### [SET EXERCISE]
Copy out the items word for word, from the line with "Extreme (591, 282)" to the line with "Maps (25, 170)", including both of those lines.

### [EXTRACTED RECORDS]
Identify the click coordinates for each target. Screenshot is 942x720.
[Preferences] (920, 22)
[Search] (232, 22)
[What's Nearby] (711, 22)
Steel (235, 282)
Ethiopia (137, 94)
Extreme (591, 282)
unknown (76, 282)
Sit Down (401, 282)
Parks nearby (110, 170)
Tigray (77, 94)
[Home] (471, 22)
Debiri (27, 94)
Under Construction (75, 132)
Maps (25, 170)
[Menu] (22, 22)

* * *

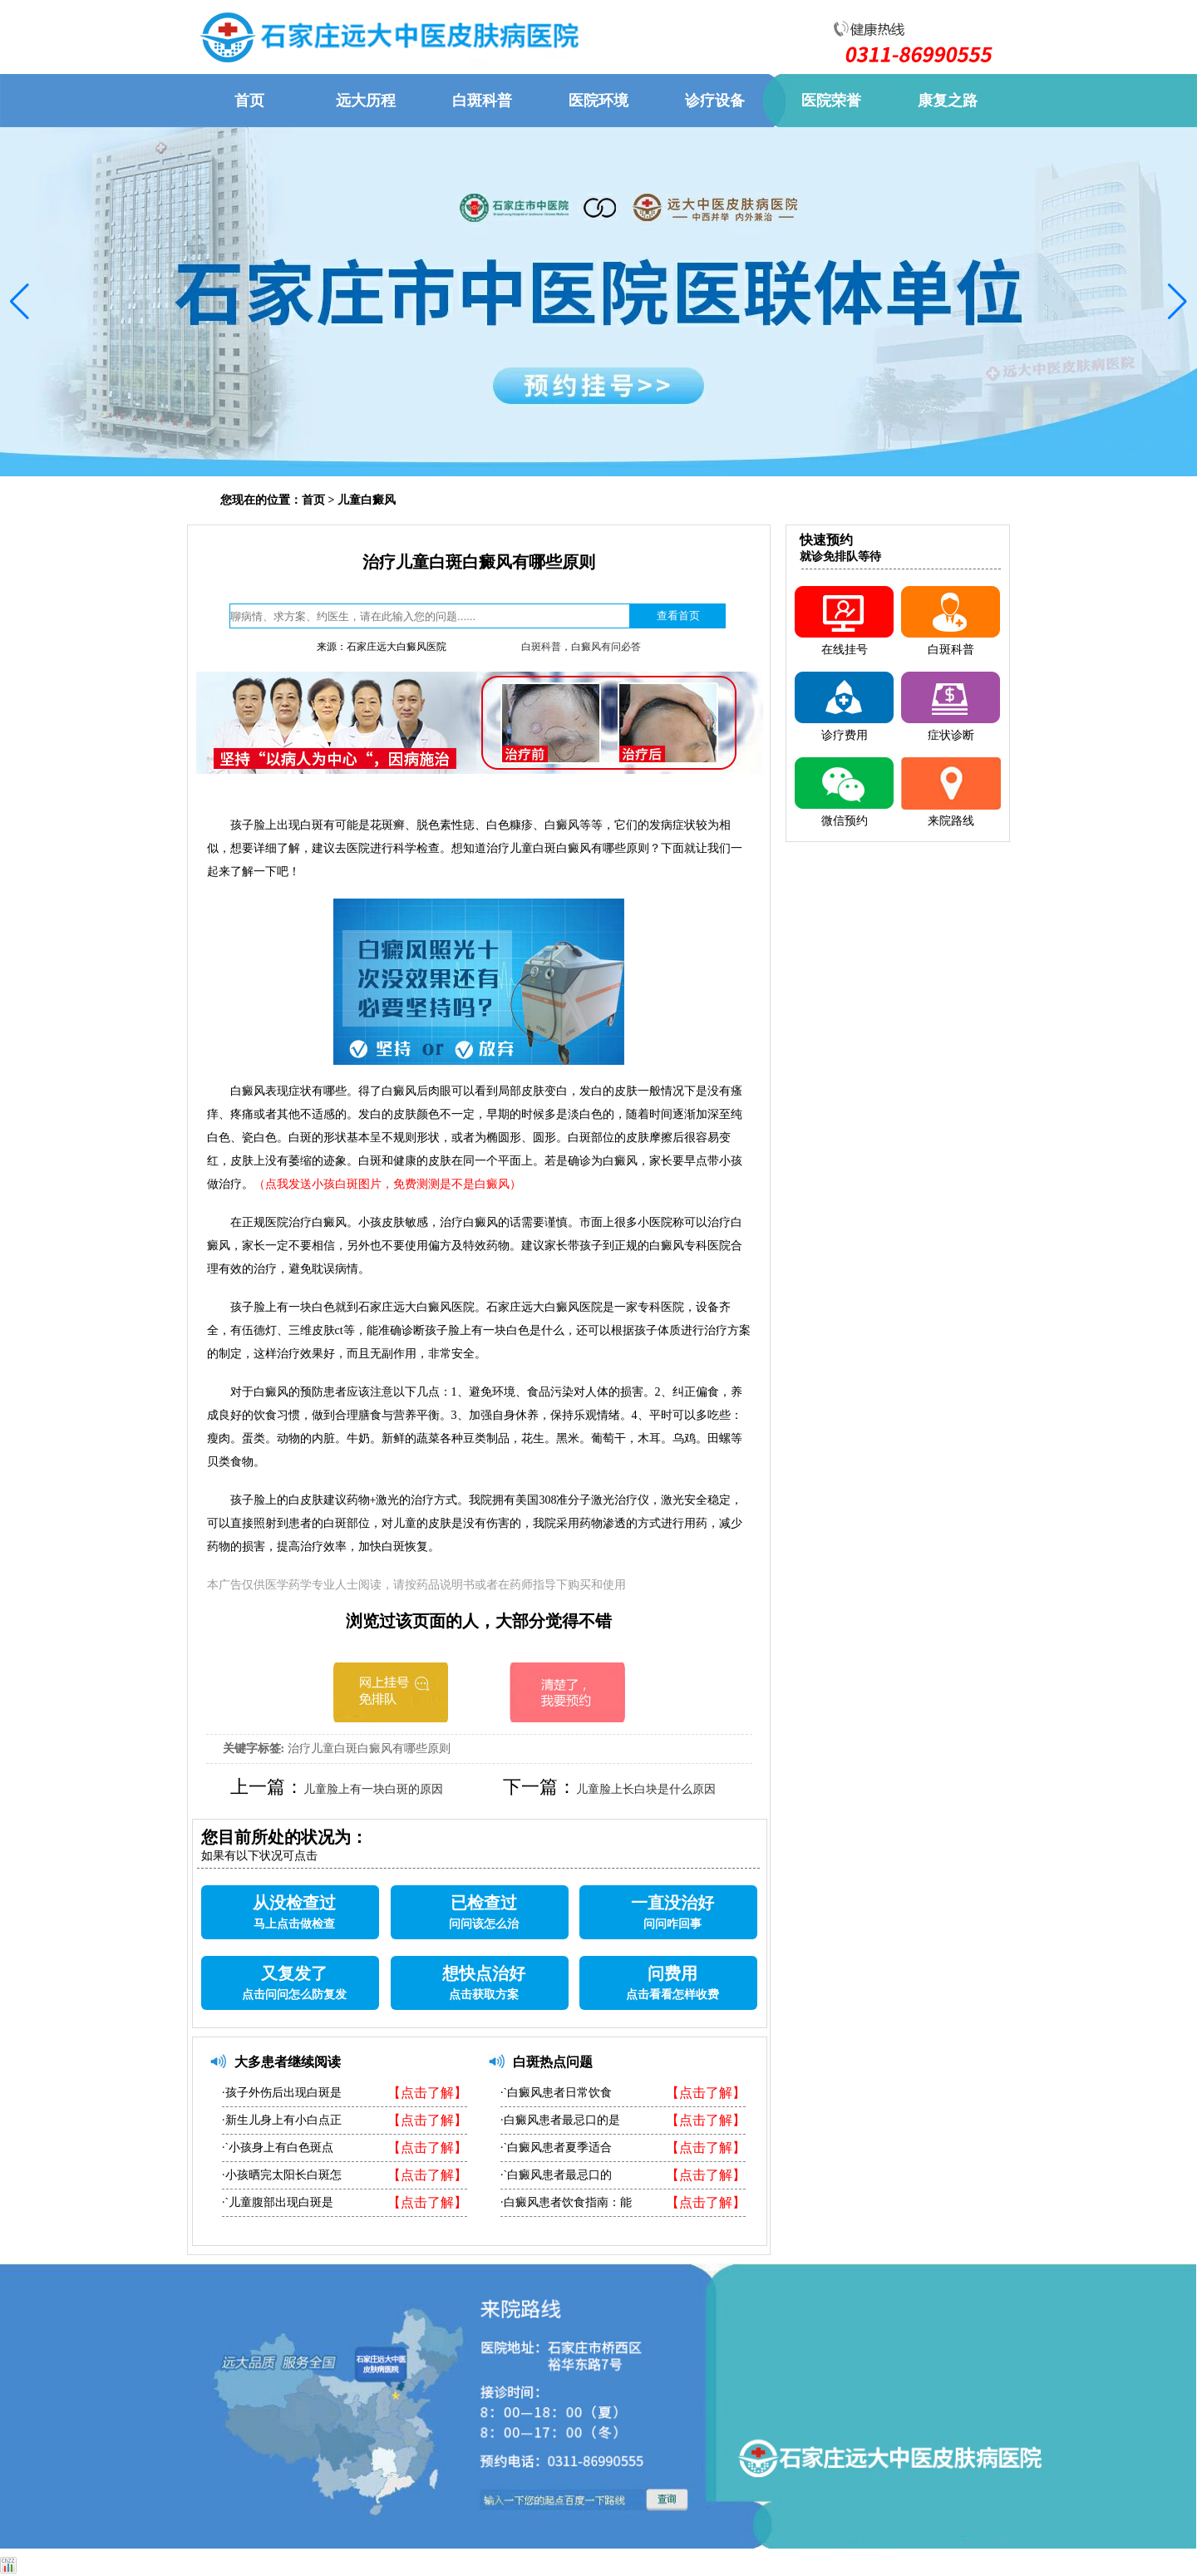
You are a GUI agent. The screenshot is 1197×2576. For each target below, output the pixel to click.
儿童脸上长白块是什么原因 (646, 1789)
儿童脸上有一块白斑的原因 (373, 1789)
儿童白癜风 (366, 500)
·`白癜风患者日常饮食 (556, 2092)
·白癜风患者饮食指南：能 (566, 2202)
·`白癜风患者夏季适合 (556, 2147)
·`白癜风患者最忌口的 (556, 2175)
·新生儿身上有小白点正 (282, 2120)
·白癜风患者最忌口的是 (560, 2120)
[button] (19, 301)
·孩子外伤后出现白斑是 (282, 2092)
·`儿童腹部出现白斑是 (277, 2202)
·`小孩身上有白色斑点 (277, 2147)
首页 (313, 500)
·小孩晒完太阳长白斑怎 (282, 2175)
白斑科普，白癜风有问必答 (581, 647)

### [SOLUTION BELOW]
Extreme (591, 282)
unknown (76, 282)
Sit Down (401, 282)
Parks nearby (110, 170)
Tigray (77, 94)
[Home] (471, 22)
Debiri (27, 94)
Under Construction (75, 132)
Maps (25, 170)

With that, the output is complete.